§ **Description of the task**
Pictures must be left out. Print the lines from the beginning of the material through the line holding "Select the 19. Mar date axis label", exactly and nothing else.

§ **Given entries**
------------------------
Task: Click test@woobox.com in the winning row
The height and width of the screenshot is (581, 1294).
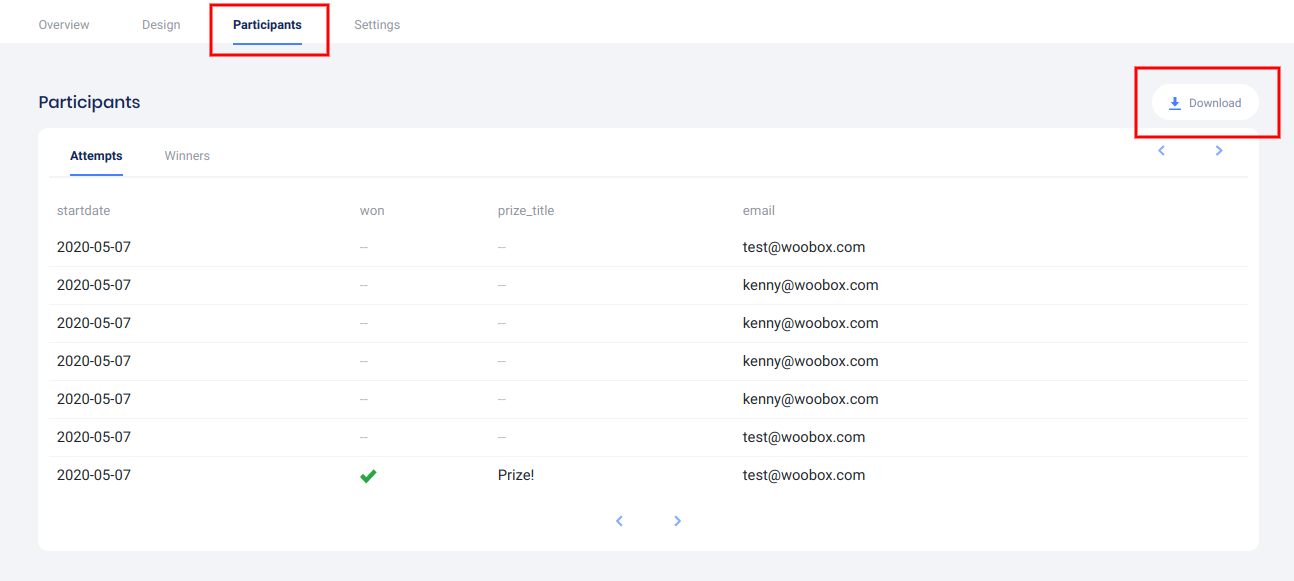Action: 803,475
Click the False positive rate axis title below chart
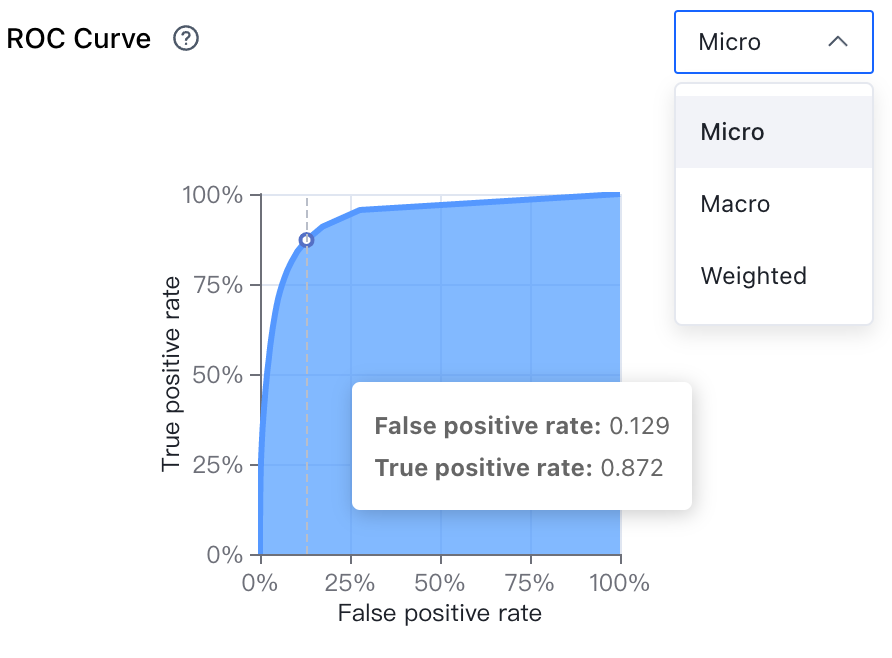 440,613
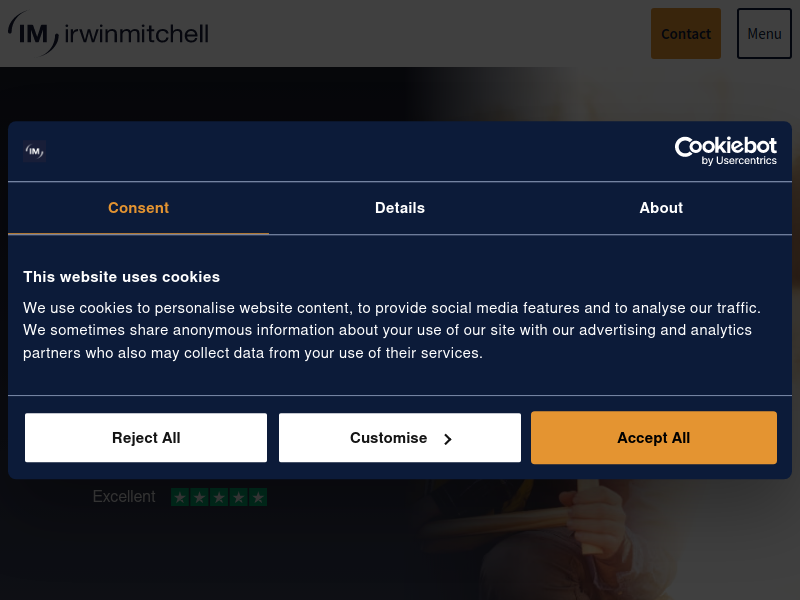Click the small IM icon in cookie dialog
The image size is (800, 600).
click(35, 152)
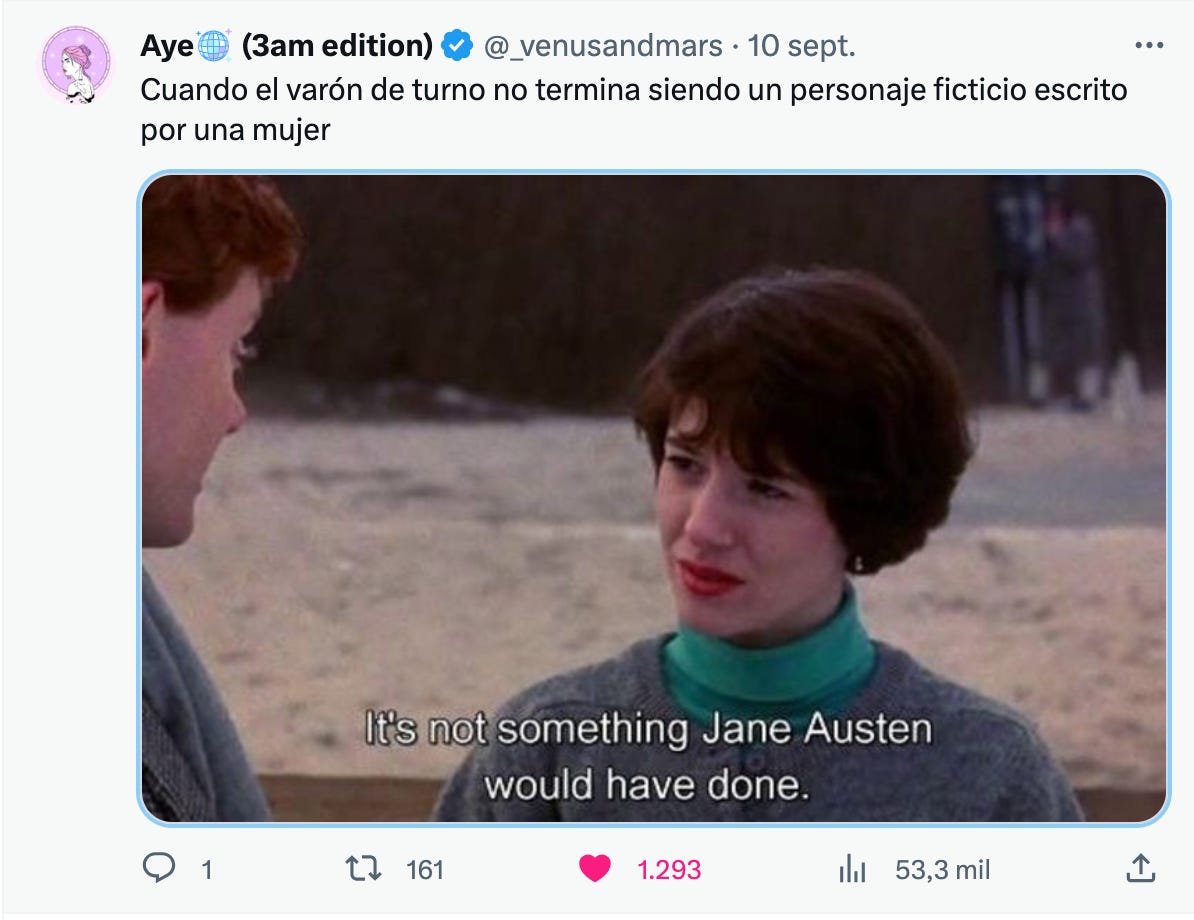Viewport: 1194px width, 920px height.
Task: Click the reply count number 1
Action: coord(206,869)
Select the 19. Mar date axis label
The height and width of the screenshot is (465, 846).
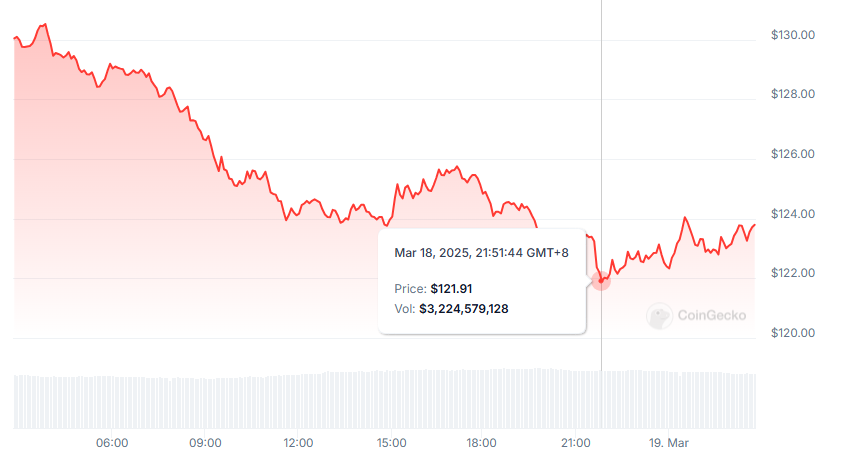pos(667,443)
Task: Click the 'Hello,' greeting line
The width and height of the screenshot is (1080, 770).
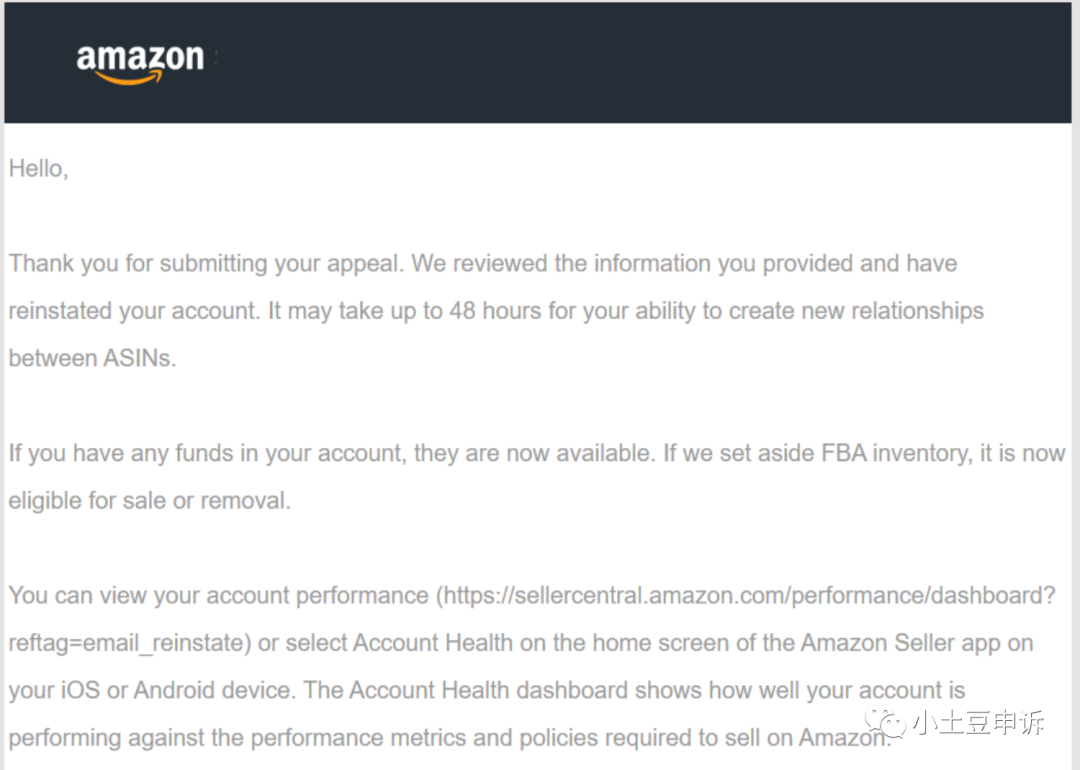Action: point(39,169)
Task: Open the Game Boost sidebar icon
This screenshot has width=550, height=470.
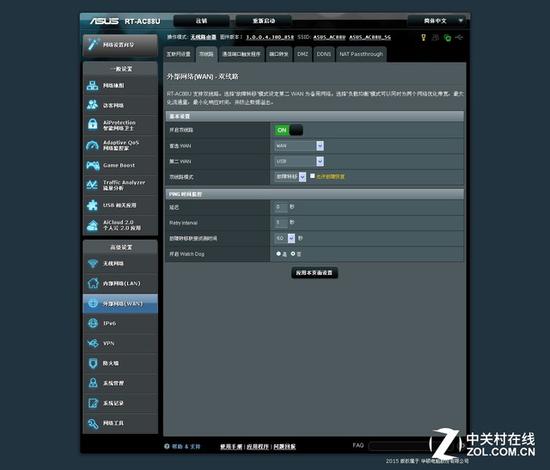Action: point(93,165)
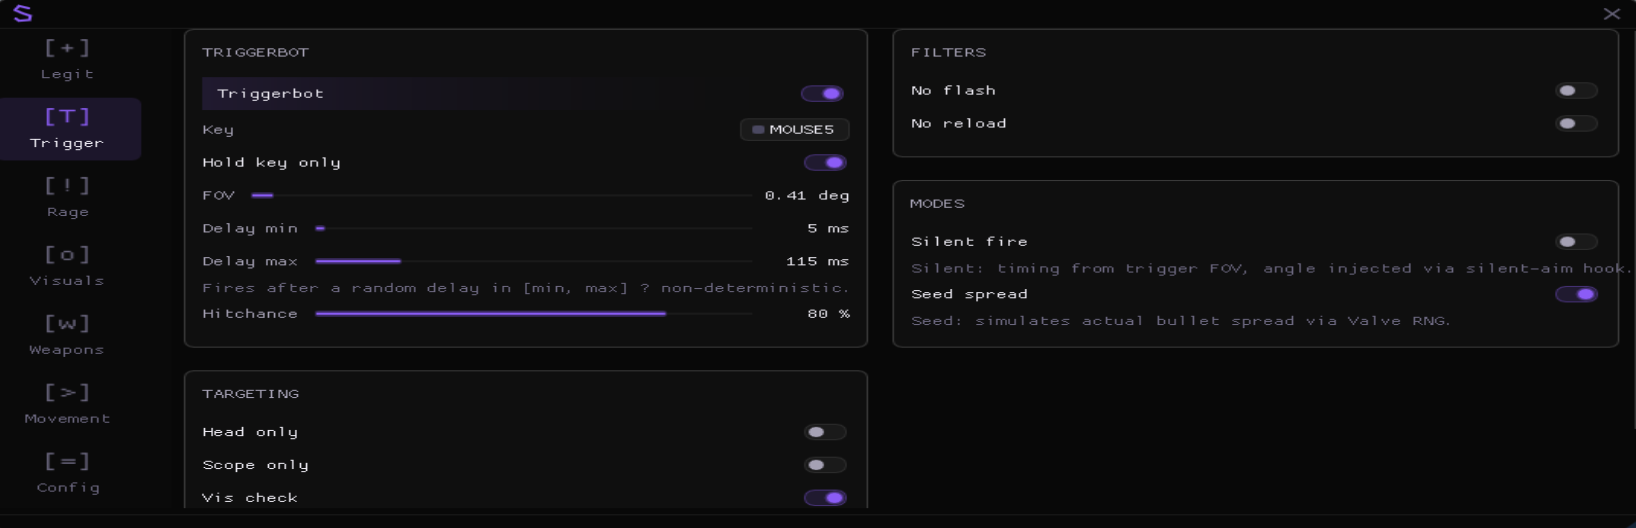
------------------------
§ **Exercise response**
Task: Click test@woobox.com in the winning row
The height and width of the screenshot is (581, 1294).
Action: 803,475
Click the False positive rate axis title below chart
 440,613
Click the small IM icon in cookie dialog
The image size is (800, 600).
click(35, 152)
Viewport: 1194px width, 920px height.
Task: Click the reply count number 1
Action: coord(206,869)
Select the 19. Mar date axis label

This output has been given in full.